Begründung der Jury:
Ekaterina Shapiro-Obermairs Dissertation „Geschichte performen. Öffentliches Gedenken an den Zweiten Weltkrieg im postsowjetischen Raum am Beispiel der Stadt Lwiw, Ukraine“ hat die Jury durch ihre äußert differenzierte und gleichzeitig prägnante Bearbeitung eines hochaktuellen Themas überzeugt.

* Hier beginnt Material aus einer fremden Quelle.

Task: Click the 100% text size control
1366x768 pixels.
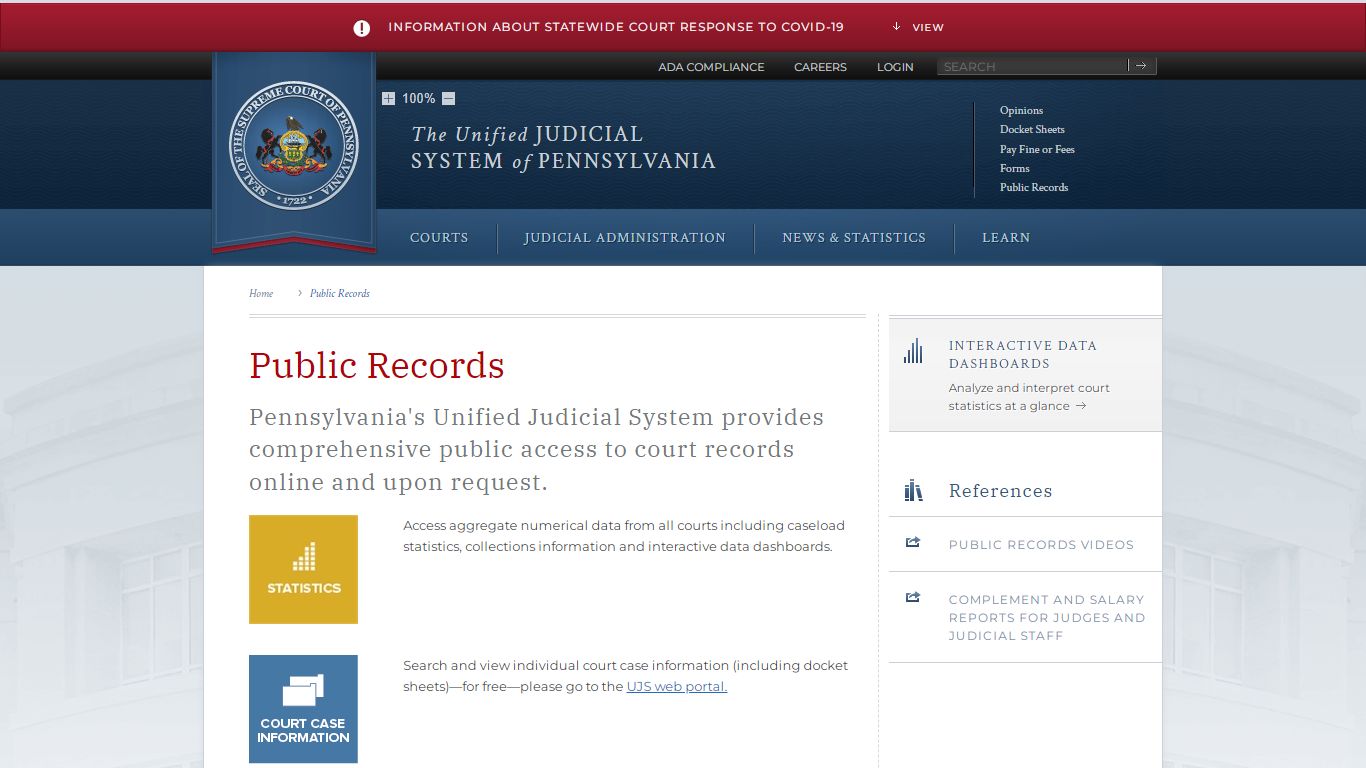Action: [x=418, y=98]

Die auf Basis von Interviews methodologisch exzellente Arbeit bietet eine fundierte theoretische Auseinandersetzung mit dieser umfassenden und komplexen Thematik.

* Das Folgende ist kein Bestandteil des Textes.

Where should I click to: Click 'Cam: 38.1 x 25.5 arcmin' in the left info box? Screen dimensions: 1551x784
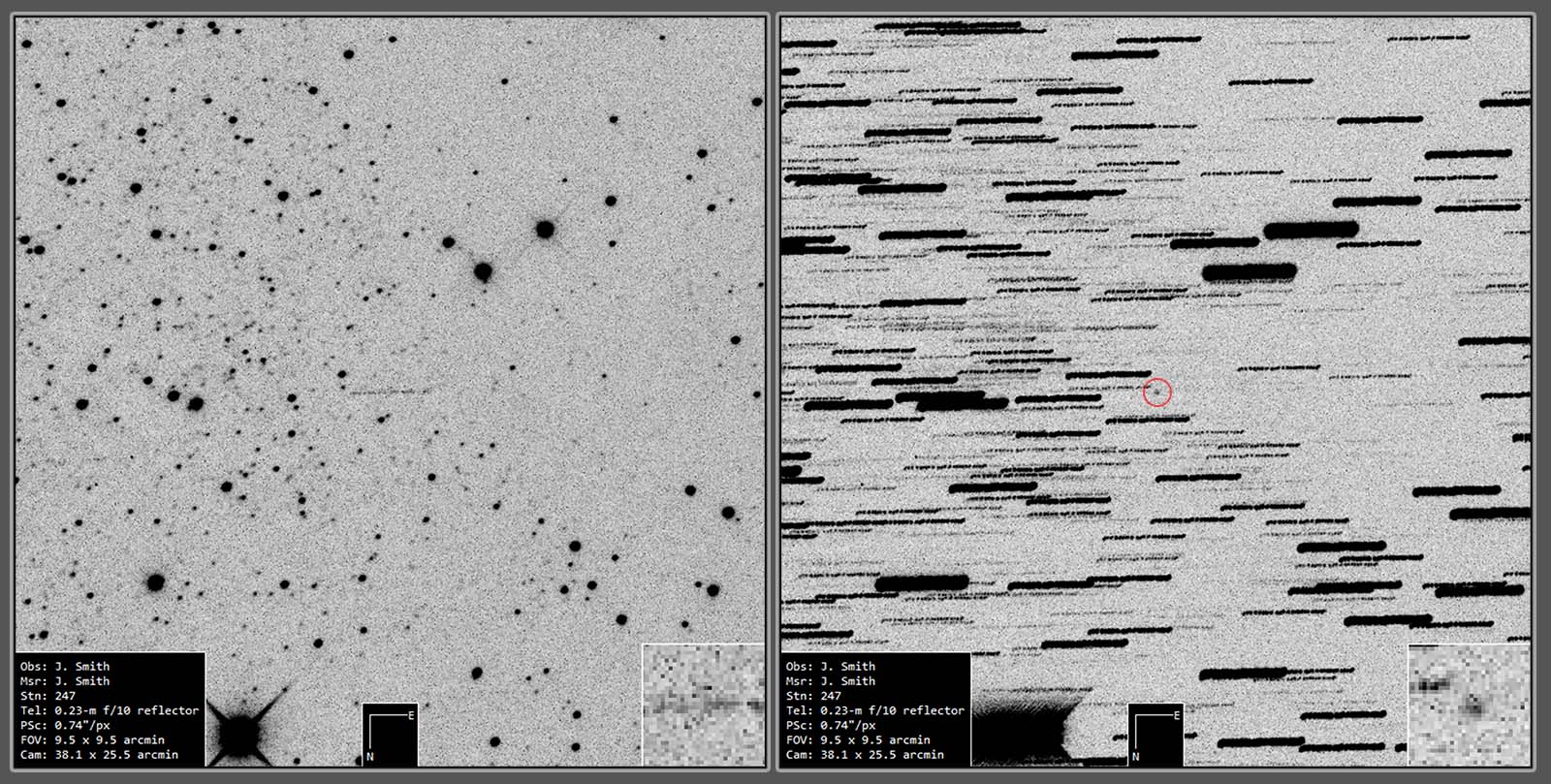click(x=99, y=754)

Die Bedeutung, aber auch politische Instrumentalisierung von Gedenktagen, Versammlungen und Erinnerungsorten wird insbesondere durch den Vergleich der jeweiligen ukrainischen und russischen bzw. sowjetischen Holocaust-Erinnerung klar herausgearbeitet. Die am Institut für Kunst- und Kulturwissenschaften abgeschlossene Arbeit legt somit eindrücklich dar, inwiefern Erinnerung vom jeweiligen Zeitpunkt des Erinnerns sowie vom soziopolitischen Kontext abhängig ist und gesellschaftlich wirksam wird.

Katarzyna Winiecka
Unmaking the Smuggler Narrative. Grenzverschiebungen durch Aktivismus, Kunst und Forschung in den hegemonialen Schleppereidiskurs am Beispiel der Interventionen von Fluchthilfe & Du

Die Diplomarbeit verdeutlicht, wie territoriale, gesellschaftliche und auch juristische Grenzen Orte ständiger Anfechtungen und Verschiebungen sind. Ausgehend von der Kriminalisierung von Refugeeaktivisten des Refugee Protest Camp Vienna unter dem strafrechtlichen Vorwurf „gewerbsmäßiger Schlepperei im Rahmen einer kriminellen Vereinigung“ wird die Wirkmächtigkeit viktimisierender, kriminalisierender und heroisierender Diskurse auf flucht*migrantische Subjektivitäten besprochen. Als methodologisches Werkzeug wird ein Dreieck entworfen, welches die wechselseitigen Beziehungen der drei Figuren Opfer, Täter und Held_in im diskursiven wie auch sprachlichen Spannungsfeld der Dienstleistung Fluchthilfe und Schlepperei umfasst. Anhand von Aktivismus, Kunst und intersektionaler Forschungsansätze werden Möglichkeiten dargelegt, die hegemoniale Viktimisierung von Geflüchteten, die Heroisierung humanitärer, unentgeltlicher Fluchthilfe und die rassifizierte und vergeschlechtlichte Dämonisierung von entgeltlicher Schlepperei aufzubrechen. Fluchthilfe & Du korrespondiert mit dem theoretischen Teil der Arbeit und wird als Möglichkeit besprochen, innerhalb des Kunstfeldes eine gemeinschaftliche und solidarische Praxis der Wissensproduktion und -vermittlung zu erarbeiten.

Begründung der Jury:
Katarzyna Winiecka beschäftigt sich in ihrer Diplomarbeit „Unmaking the Smuggler Narrative. Grenzverschiebungen durch Aktivismus, Kunst und Forschung in den hegemonialen Schleppereidiskurs am Beispiel der Interventionen von Fluchthilfe & Du“ am Institut für das künstlerische Lehramt mit einer hochaktuellen Thematik, die sie aus theoretischen, künstlerischen und Aktivismus-reflektierenden Perspektiven verfolgt. Den fundierten theoretischen Diskurs verbindet sie in klarer und kraftvoller Sprache mit eigenen künstlerisch-aktivistischen Positionen und schafft dadurch eine äußerst lesenswerte Arbeit.